Luna habla con su hermano Miguelito, gritando sin darse cuenta. Tiene las pupilas dilatadas, no pestañea. Está descolocada. Miguelito sostiene la conversación con incomodidad y trata, en vano, de calmarla, hasta que entra un policía en la habitación y lo saca.
―Señora, su auto... ―empieza a decir el policía, pero Luna lo interrumpe.
―Ya sé. ¿Hubo víctimas? Respóndame primero esto, por favor, oficial.
―La señora Eusebia y su nieto Bruno fallecieron.
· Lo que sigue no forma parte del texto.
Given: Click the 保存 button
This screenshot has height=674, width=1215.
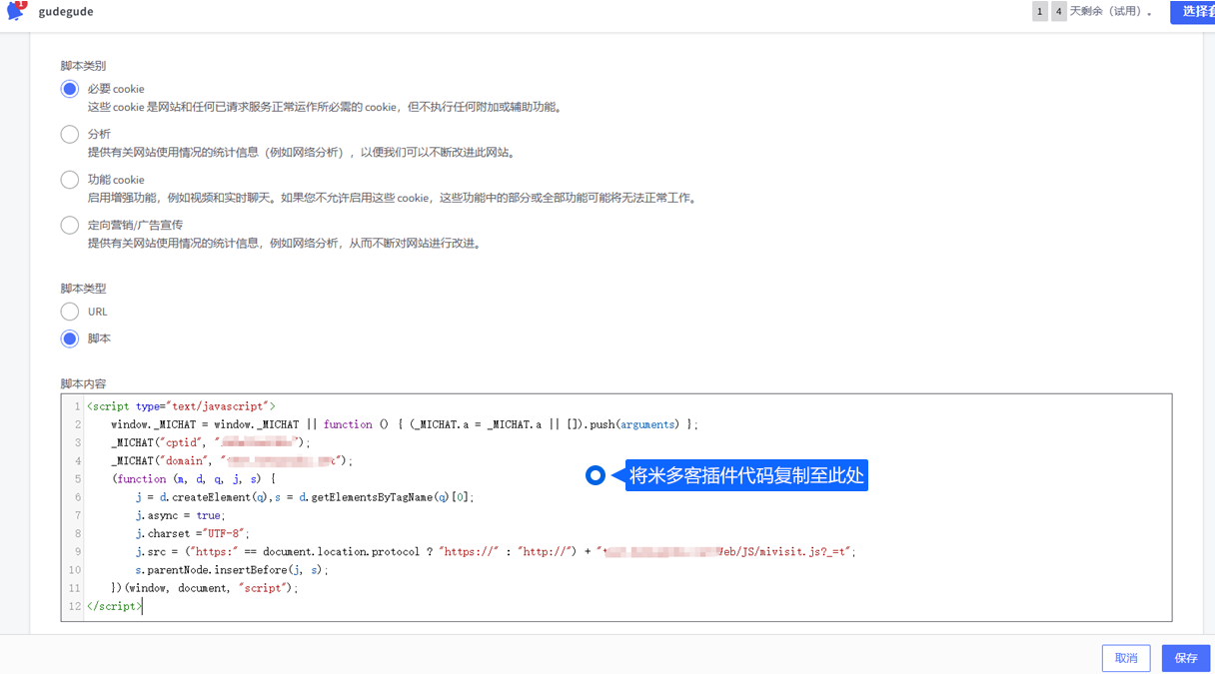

―Ay, Bruno no, pobrecito. Mi hijo va a estar destrozado. Eran amigos, se quedaba siempre a dormir en mi casa.
Luna repite entre lágrimas que no se acuerda de nada. Estaba muy enojada con Andrés, pero no recuerda haber incendiado nada. No recuerda nada.
―¡Puede ser! ¡Puede ser! ¡No sé! Por favor, déjenme tranquila.
Luna ya no quiere que sigan invadiendo su habitación. ¡Que se vayan! Principalmente, la incomoda el hombre que permanece en silencio, cerca de la puerta, mirándola fijamente.
El policía la está esposando a la cama. Ella no opone resistencia.
Se van. La dejan tranquila para que aclare sus pensamientos, para que recuerde todo lo que pueda. Para que se calme, porque si sigue así, terminará en la cárcel o en el neuropsiquiátrico.